- Dataset extract:
• • •

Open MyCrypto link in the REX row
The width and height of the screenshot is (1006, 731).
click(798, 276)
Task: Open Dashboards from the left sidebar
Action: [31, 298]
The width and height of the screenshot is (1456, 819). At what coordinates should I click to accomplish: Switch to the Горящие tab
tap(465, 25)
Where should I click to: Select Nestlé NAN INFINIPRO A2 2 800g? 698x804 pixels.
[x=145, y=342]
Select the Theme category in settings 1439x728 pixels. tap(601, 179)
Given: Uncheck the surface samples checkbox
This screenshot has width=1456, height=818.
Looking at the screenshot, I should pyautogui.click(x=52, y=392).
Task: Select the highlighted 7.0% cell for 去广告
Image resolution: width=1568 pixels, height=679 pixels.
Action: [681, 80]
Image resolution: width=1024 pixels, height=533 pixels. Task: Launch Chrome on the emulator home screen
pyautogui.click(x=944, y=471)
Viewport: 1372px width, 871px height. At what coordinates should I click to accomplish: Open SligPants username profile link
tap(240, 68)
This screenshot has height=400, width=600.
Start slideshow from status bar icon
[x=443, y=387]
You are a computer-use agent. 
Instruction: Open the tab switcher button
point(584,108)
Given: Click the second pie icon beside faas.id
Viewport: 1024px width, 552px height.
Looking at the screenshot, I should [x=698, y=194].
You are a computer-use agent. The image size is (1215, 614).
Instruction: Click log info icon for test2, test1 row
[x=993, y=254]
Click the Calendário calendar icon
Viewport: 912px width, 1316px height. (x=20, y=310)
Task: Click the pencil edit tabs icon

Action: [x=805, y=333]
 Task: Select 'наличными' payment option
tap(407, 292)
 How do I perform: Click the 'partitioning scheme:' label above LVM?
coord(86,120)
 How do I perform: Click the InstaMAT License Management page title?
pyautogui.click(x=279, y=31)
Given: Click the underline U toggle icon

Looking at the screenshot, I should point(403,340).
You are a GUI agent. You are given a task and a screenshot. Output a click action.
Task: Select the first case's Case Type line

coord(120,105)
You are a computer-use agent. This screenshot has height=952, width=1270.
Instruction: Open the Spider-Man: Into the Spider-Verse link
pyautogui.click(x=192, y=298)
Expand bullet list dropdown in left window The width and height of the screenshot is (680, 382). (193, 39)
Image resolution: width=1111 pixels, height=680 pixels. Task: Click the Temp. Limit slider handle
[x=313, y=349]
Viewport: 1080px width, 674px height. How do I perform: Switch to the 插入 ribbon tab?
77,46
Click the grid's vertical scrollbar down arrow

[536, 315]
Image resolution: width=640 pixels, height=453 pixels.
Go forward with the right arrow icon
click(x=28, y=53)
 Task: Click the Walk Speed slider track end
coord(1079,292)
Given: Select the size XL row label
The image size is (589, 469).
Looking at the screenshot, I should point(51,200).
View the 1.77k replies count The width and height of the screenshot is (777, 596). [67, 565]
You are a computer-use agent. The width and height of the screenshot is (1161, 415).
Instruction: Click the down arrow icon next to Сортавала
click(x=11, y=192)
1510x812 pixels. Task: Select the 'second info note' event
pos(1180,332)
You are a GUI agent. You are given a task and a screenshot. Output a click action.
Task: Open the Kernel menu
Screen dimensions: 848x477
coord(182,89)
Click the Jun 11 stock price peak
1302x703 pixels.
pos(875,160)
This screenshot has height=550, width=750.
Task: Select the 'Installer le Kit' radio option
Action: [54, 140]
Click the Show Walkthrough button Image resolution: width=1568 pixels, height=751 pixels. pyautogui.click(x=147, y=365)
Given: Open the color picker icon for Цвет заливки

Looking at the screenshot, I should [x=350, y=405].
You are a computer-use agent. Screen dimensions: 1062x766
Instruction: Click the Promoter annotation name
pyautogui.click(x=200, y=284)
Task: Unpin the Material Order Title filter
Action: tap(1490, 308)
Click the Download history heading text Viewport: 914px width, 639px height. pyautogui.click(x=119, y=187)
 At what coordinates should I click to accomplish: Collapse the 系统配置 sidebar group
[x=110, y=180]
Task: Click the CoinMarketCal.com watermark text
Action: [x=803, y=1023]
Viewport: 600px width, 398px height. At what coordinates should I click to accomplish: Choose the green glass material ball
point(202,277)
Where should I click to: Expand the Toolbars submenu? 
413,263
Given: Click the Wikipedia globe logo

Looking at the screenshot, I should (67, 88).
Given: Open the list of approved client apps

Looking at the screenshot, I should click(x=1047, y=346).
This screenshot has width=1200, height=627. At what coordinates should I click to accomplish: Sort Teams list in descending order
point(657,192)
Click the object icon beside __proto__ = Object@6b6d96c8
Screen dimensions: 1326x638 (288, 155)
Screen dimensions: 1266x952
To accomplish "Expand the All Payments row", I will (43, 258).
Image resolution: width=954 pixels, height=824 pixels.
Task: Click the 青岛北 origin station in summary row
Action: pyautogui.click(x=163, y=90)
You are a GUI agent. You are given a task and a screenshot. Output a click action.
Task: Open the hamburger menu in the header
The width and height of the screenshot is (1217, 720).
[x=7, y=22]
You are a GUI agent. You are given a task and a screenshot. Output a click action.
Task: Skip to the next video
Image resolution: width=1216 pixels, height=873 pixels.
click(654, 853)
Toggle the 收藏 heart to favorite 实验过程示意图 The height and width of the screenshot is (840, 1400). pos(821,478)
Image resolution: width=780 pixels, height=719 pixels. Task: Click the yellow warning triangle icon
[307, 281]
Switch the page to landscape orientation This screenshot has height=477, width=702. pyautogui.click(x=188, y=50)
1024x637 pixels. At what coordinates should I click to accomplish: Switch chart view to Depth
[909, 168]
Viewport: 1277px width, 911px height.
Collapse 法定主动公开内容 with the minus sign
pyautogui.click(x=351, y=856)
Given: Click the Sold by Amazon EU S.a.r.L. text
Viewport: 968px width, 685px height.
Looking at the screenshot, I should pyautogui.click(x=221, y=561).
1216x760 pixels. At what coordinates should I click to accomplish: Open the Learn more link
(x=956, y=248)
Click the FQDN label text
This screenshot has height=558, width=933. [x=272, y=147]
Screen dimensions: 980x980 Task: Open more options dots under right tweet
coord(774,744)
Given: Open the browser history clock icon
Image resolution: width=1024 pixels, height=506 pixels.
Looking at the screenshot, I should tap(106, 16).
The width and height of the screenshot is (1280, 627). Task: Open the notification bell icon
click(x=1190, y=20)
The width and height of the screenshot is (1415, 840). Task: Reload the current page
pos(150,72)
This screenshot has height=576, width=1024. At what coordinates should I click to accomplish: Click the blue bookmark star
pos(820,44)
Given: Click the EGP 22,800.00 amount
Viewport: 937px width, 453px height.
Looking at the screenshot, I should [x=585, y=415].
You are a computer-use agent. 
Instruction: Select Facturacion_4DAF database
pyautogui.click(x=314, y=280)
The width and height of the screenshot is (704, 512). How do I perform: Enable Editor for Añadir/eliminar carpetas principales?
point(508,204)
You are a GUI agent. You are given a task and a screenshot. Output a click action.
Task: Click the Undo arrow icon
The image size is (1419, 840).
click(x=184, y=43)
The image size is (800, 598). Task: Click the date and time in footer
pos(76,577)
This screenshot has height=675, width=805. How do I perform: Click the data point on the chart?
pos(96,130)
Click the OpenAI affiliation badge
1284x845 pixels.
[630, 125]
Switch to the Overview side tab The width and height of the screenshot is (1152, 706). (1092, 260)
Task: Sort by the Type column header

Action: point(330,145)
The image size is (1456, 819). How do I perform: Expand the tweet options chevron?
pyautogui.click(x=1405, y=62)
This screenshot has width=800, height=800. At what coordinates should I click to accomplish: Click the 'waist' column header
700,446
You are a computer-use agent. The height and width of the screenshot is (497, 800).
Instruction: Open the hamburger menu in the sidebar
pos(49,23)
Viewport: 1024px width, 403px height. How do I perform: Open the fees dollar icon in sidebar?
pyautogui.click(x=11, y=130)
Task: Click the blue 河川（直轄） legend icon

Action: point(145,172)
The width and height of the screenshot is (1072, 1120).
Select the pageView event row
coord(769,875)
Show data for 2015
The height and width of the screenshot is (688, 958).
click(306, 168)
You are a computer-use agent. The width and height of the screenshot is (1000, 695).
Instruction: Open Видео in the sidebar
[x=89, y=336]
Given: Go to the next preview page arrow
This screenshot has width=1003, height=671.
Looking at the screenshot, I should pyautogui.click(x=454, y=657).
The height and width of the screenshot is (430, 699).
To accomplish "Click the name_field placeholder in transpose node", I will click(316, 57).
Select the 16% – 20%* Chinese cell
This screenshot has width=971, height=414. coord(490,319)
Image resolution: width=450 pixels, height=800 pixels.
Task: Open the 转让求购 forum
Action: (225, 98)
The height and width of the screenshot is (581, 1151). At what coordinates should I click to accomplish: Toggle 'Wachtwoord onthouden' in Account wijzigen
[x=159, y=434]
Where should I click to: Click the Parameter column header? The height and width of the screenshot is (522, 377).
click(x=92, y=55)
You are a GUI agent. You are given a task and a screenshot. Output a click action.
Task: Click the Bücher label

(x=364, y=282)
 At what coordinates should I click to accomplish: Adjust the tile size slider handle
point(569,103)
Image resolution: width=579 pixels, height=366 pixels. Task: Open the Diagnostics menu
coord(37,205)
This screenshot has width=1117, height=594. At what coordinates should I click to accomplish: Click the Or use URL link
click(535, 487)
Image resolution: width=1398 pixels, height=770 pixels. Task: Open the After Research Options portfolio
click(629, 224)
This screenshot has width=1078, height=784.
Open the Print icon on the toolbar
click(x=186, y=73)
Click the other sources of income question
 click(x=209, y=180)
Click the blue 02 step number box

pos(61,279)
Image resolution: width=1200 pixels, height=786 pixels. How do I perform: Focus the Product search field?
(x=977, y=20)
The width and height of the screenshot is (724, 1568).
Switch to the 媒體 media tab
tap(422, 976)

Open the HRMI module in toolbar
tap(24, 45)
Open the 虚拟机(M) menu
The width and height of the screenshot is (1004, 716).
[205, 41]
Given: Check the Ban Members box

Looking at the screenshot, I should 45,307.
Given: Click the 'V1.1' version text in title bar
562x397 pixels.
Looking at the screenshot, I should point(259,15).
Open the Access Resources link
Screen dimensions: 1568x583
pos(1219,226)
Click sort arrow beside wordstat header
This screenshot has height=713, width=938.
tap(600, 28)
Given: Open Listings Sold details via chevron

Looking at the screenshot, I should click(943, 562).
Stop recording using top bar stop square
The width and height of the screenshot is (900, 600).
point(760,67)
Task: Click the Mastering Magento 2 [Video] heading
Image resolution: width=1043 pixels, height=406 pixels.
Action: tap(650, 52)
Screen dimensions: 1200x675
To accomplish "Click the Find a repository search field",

• • •

- Your instructions: Every line of the material above that has the string "history" needs pulling out.

- Response:
Click the Download history heading text Viewport: 914px width, 639px height. pyautogui.click(x=119, y=187)
Given: Open the browser history clock icon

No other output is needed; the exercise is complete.